**Work to do**
Return verbatim the portion of the material that opens with the line containing "844x777 pixels. How" and continues through the end of the material, with both ends included. Omit the pictures from your answer.

**Extracted records**
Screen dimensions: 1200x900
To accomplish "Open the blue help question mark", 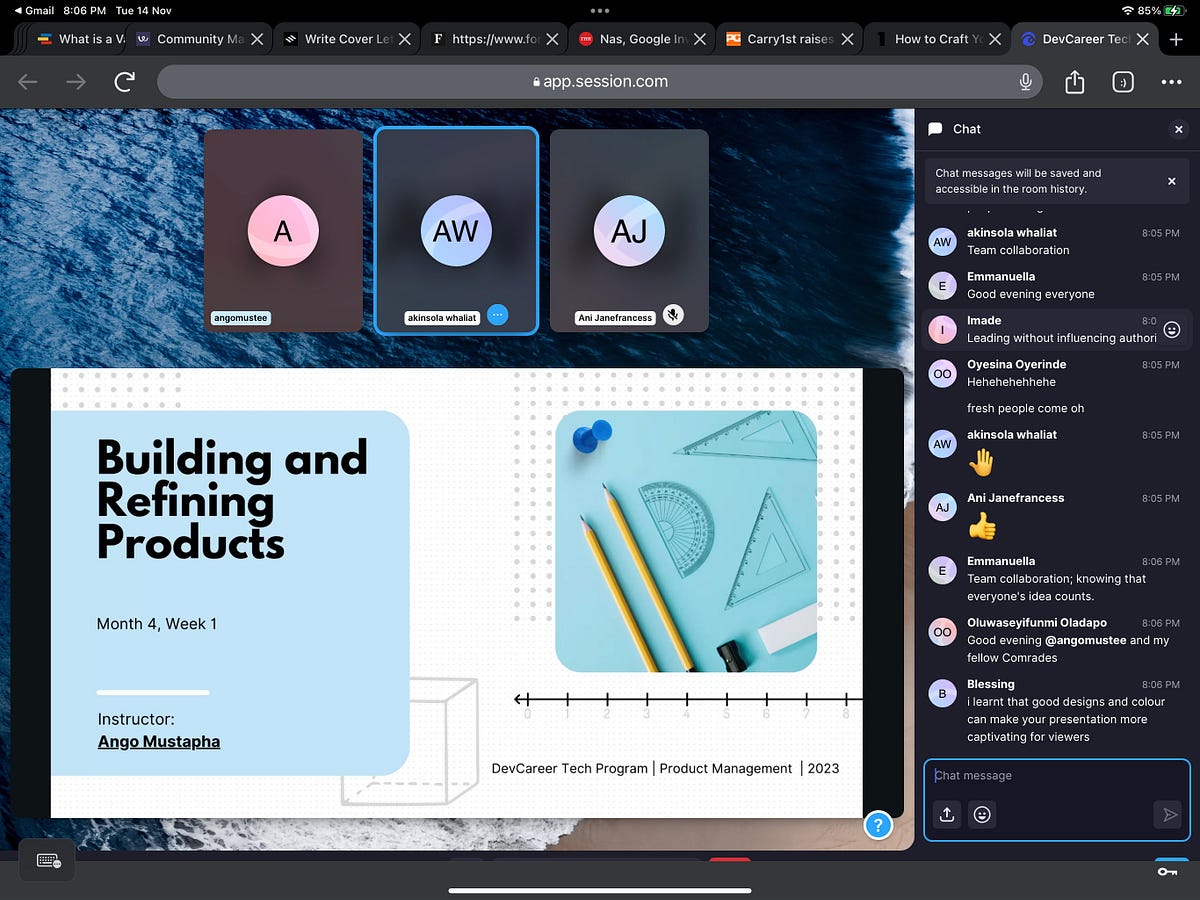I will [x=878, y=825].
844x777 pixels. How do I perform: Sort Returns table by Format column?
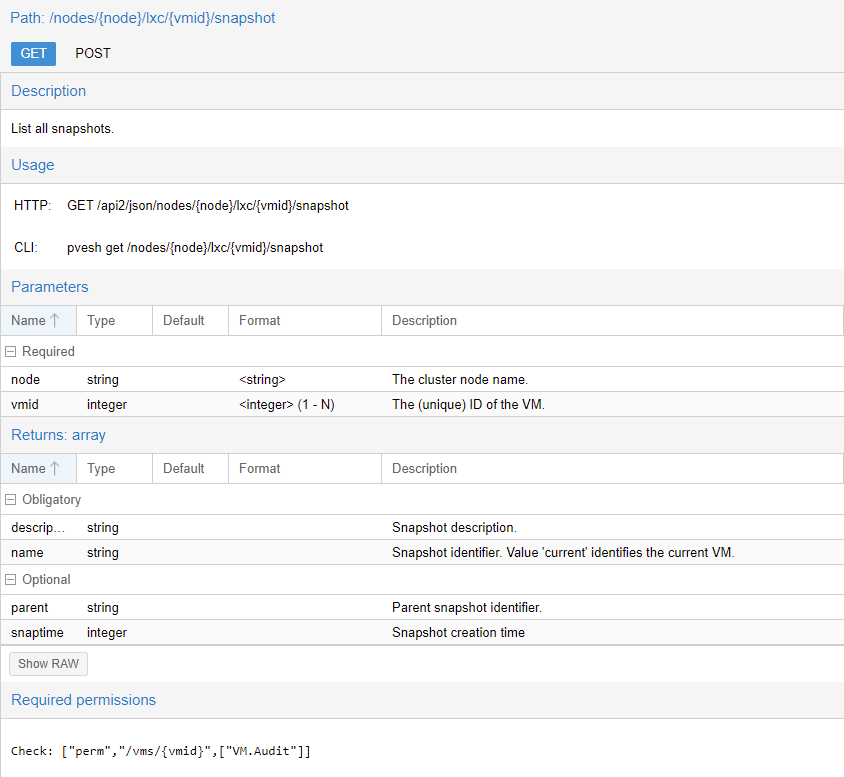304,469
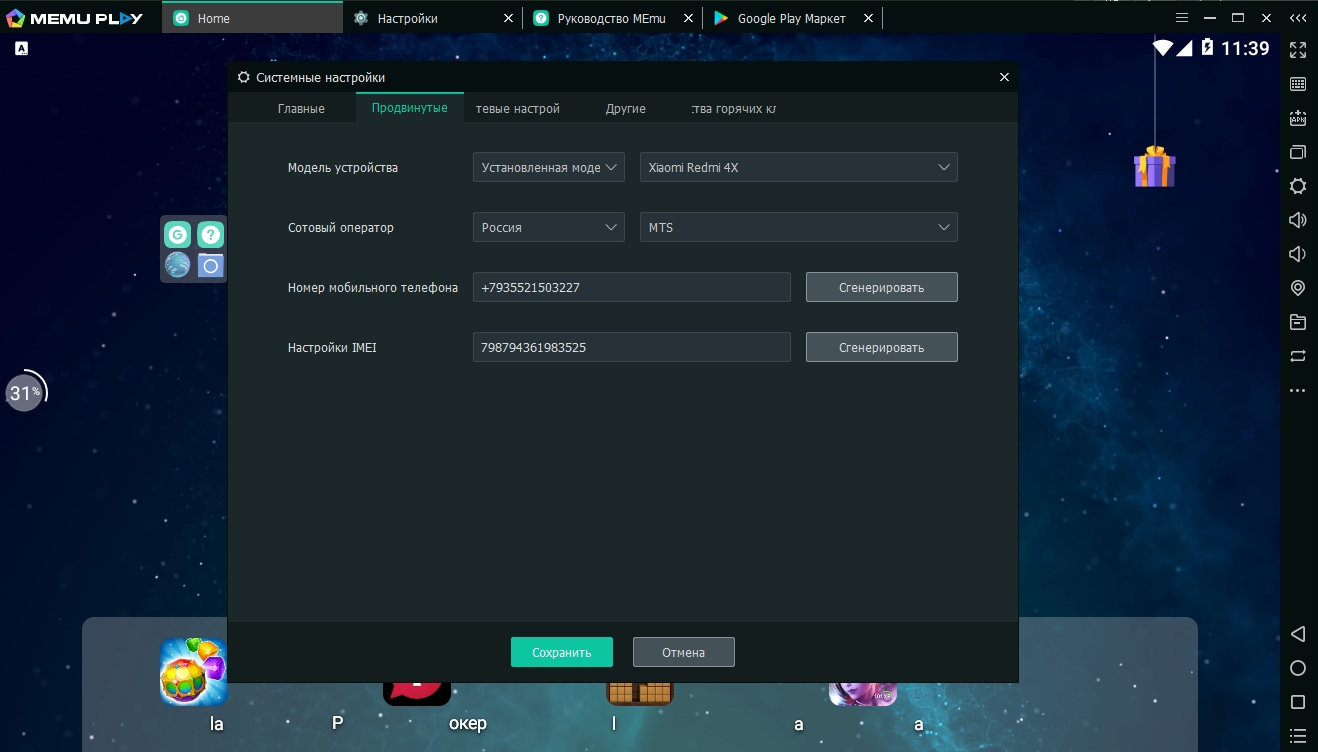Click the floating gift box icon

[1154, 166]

**Answer for the task**
844x777 pixels. How do I perform: Sort Returns table by Format column?
304,469
Click the floating gift box icon

[1154, 166]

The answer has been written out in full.